Custom I/O¶

The custom I/O feature allows a user to provide the desired layout and precision for the inputs and outputs while loading a network. Instead of compiling the network for the inputs and outputs specified in the model, the network is compiled for the inputs and outputs described in the custom configuration. This feature is used when the user intends to preprocess (on GPU/CDSP or any other method) or offline process (like allowed by ML commons) the input data and avoid some steps in the input processing. A user can avoid redundant transposes, data-type conversions if they have knowledge of the input preprocessing steps. Similarly, on the postprocessing side, if the model output is to be fed to a next stage in a pipeline, the desired format and type can be configured as the output of current stage.

In case of layout, the user can choose either ‘NHWC’ or ‘NCHW’ if the rank of the tensor is four.
In case of precision, the user can choose either ‘float’, ‘float16’, or ‘int8’ datatypes. For the ‘int8’ datatype, quantization parameters should also be provided.
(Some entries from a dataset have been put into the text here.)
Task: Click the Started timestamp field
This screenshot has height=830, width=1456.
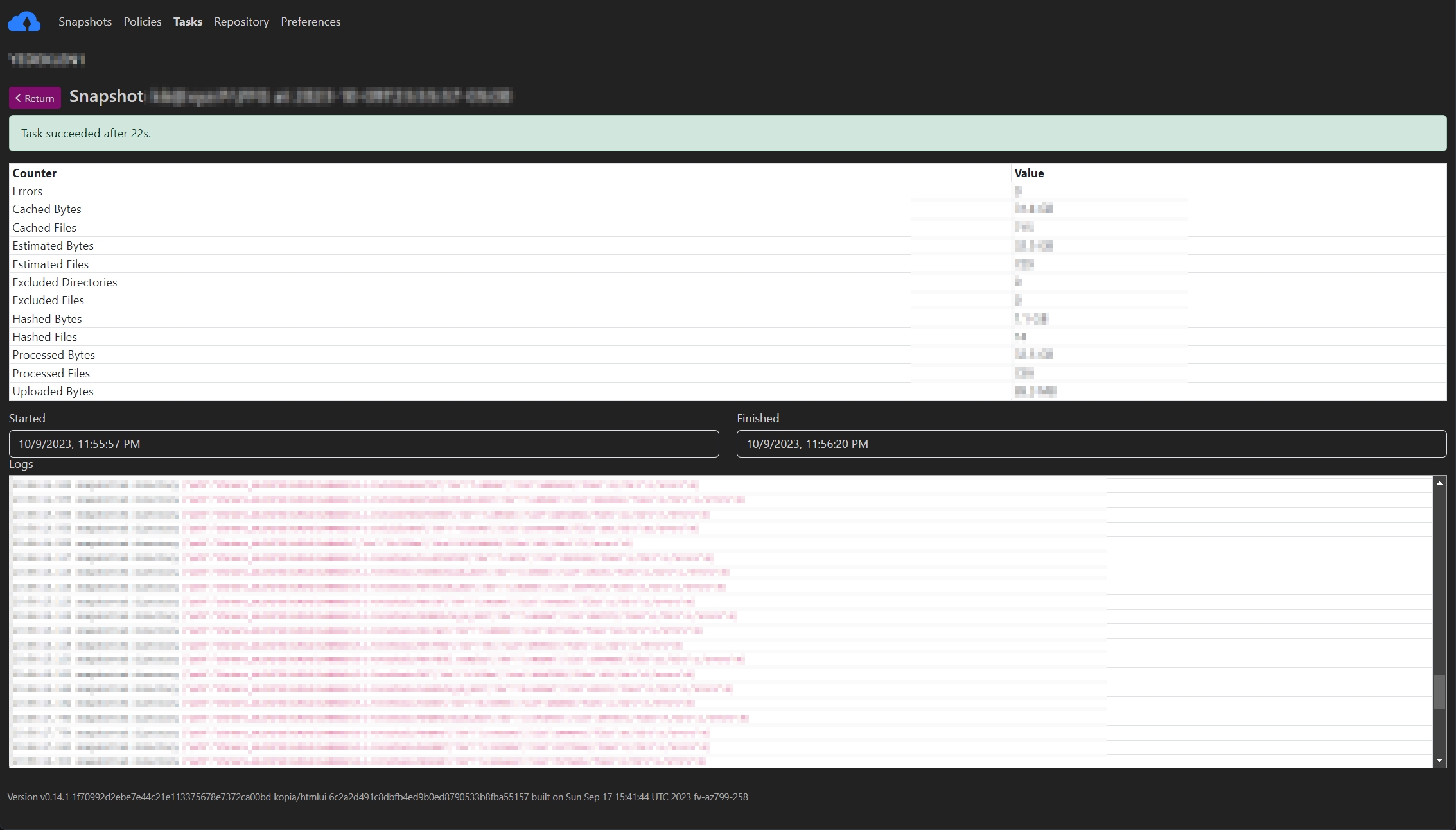Action: point(363,444)
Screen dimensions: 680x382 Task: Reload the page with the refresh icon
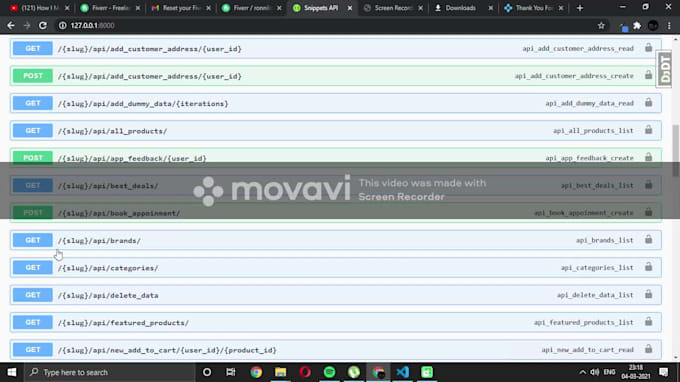pyautogui.click(x=42, y=26)
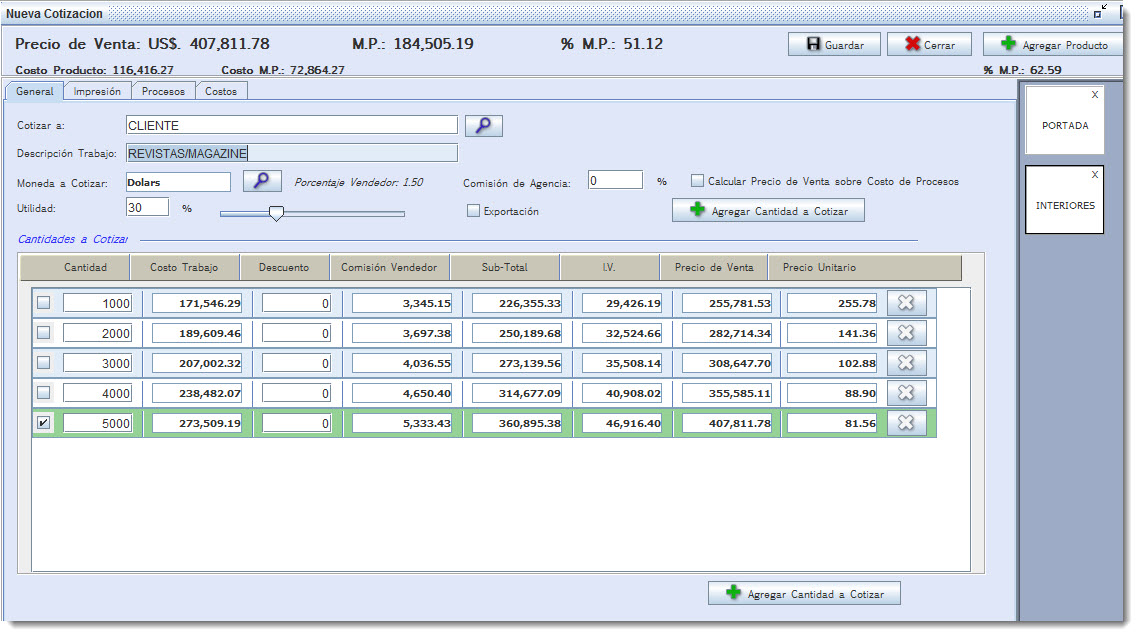Viewport: 1138px width, 636px height.
Task: Delete the 1000 quantity row
Action: (x=906, y=303)
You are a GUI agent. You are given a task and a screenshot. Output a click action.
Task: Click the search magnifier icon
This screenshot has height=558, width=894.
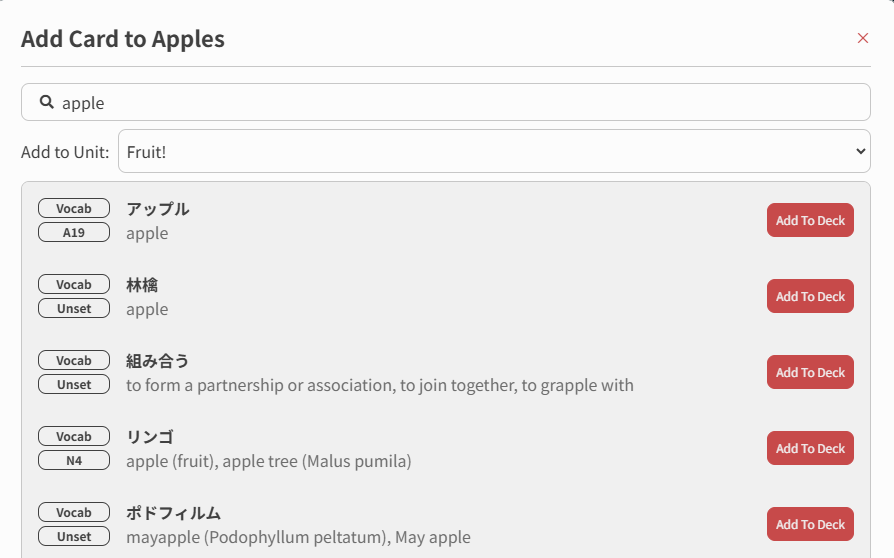tap(46, 102)
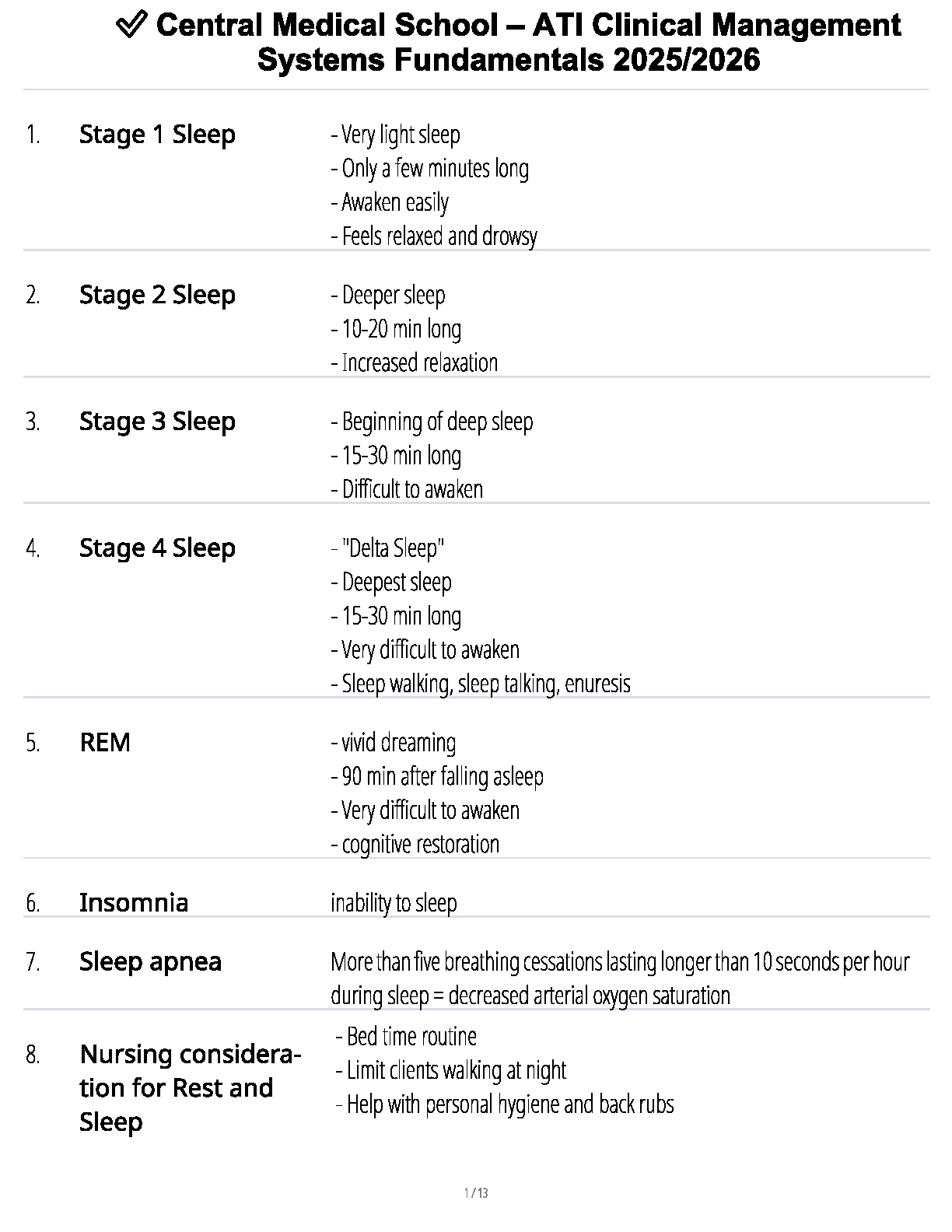This screenshot has height=1232, width=952.
Task: Select the 'Insomnia' term
Action: click(x=134, y=903)
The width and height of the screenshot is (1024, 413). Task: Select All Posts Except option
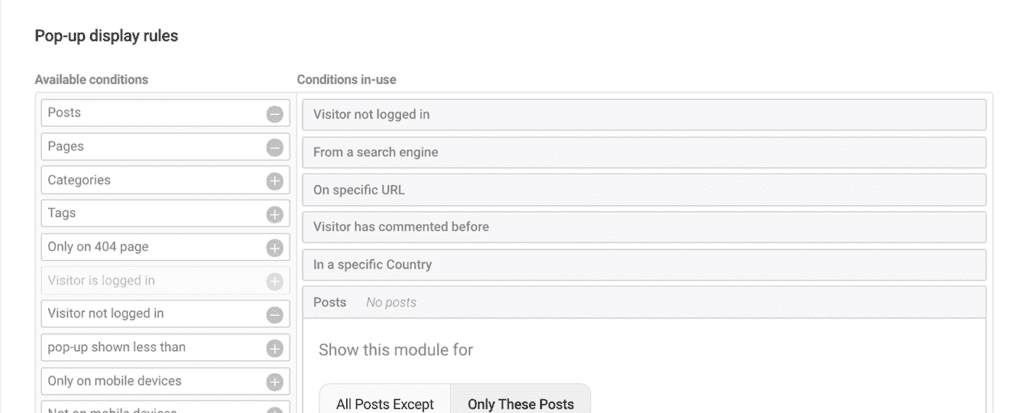pos(385,404)
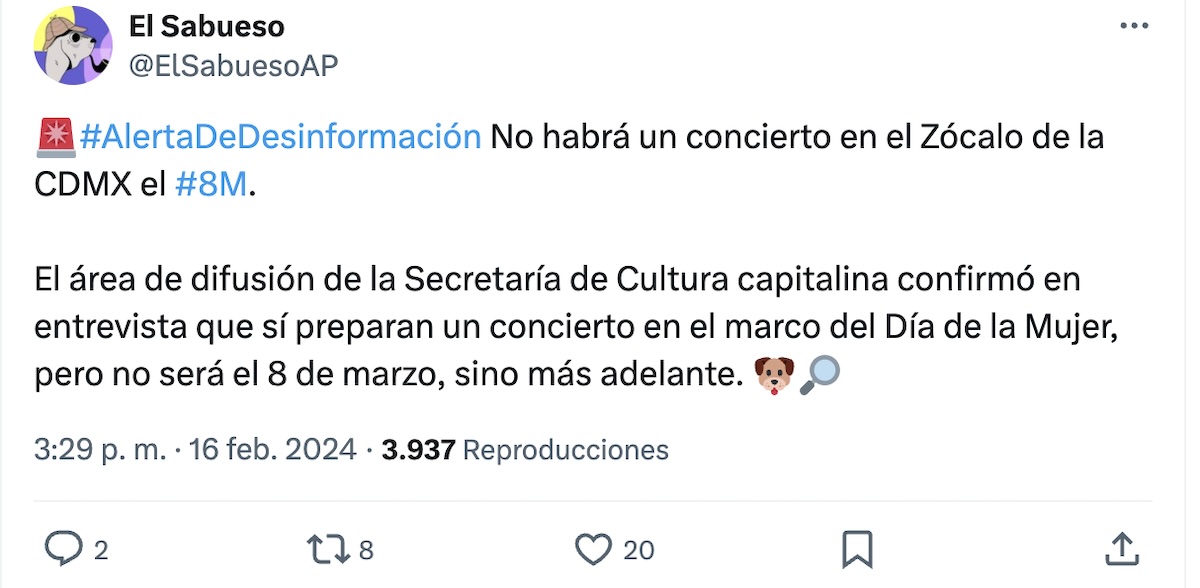Open the three-dot more options menu
This screenshot has width=1200, height=588.
pos(1134,27)
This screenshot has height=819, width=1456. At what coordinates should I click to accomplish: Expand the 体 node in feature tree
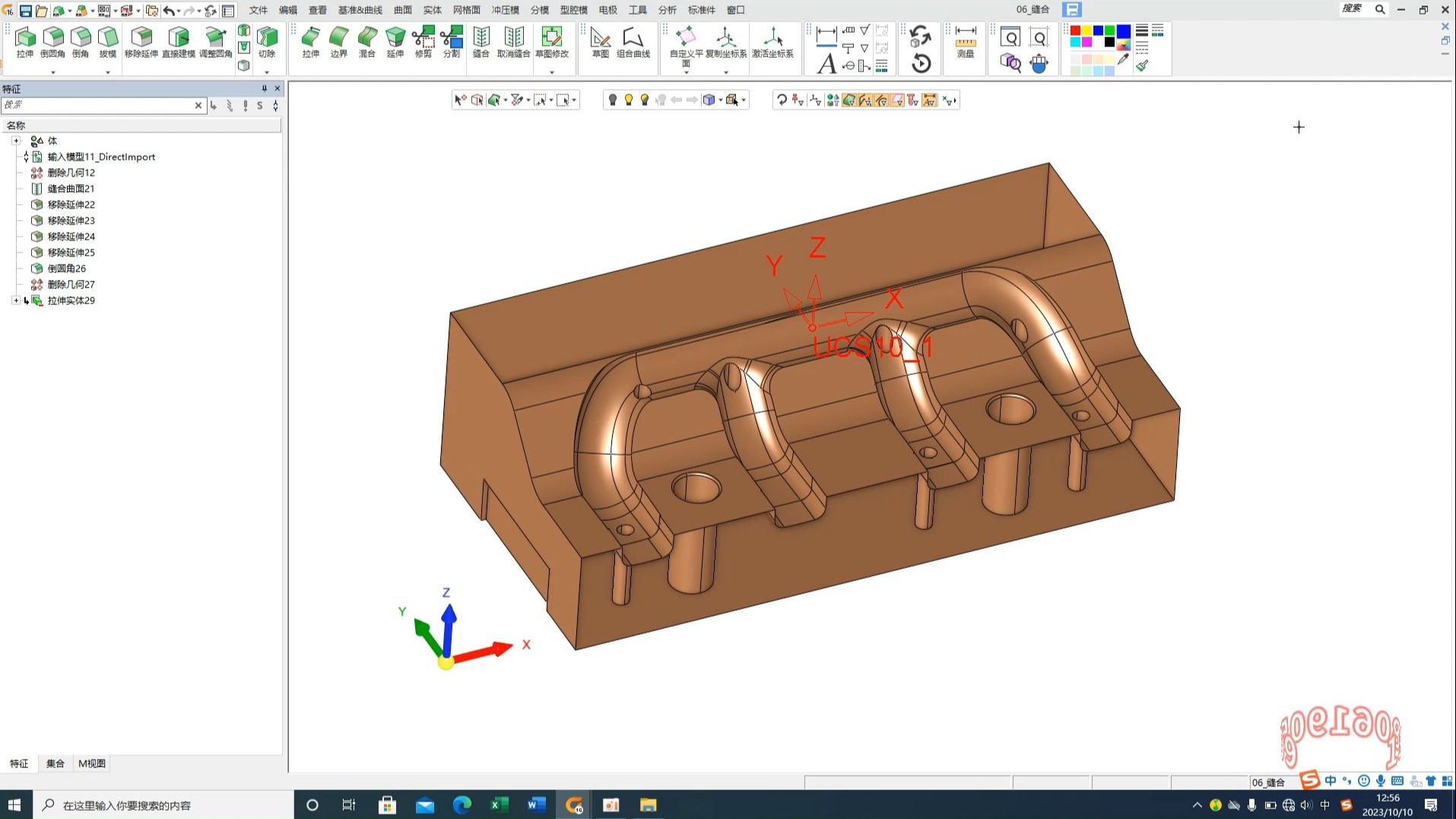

This feature is compatible with other features such as mixed precision, external quantization, and quantization profile generation. In this section, the term “model I/O” refers to the input and output datatypes and formats of the original model. The term “custom I/O” refers to the input and output datatypes and formats desired by the user.

Custom I/O configuration file¶

YAML schema

Custom I/O can be applied using a configuration YAML file that contains the following fields for each input and output that needs to be modified:
- IOName: Name of the input or output that needs to be loaded as per the custom requirement.
- Layout: NCHW and NHWC layouts are supported. This field is optional and can be skipped for an input or output if rank is not equal to four or if layout customization is not required.
- Precision: float, float16, and int8 datatypes are supported. This field is optional and can be skipped for an input or output if datatype customization is not required.
- Scale: scale value. This field is mandatory if the ‘Precision’ is specified as ‘int8’. This field is optional for other datatypes, and it will be ignored even if provided.
- Offset: offset value. This field is mandatory if the ‘Precision’ is specified as ‘int8’. This field is optional for other datatypes, and it will be ignored even if provided.
Custom I/O configuration example

Consider an ONNX model with three inputs and three outputs and with the original model I/O and custom I/O configuration as shown in the following tables.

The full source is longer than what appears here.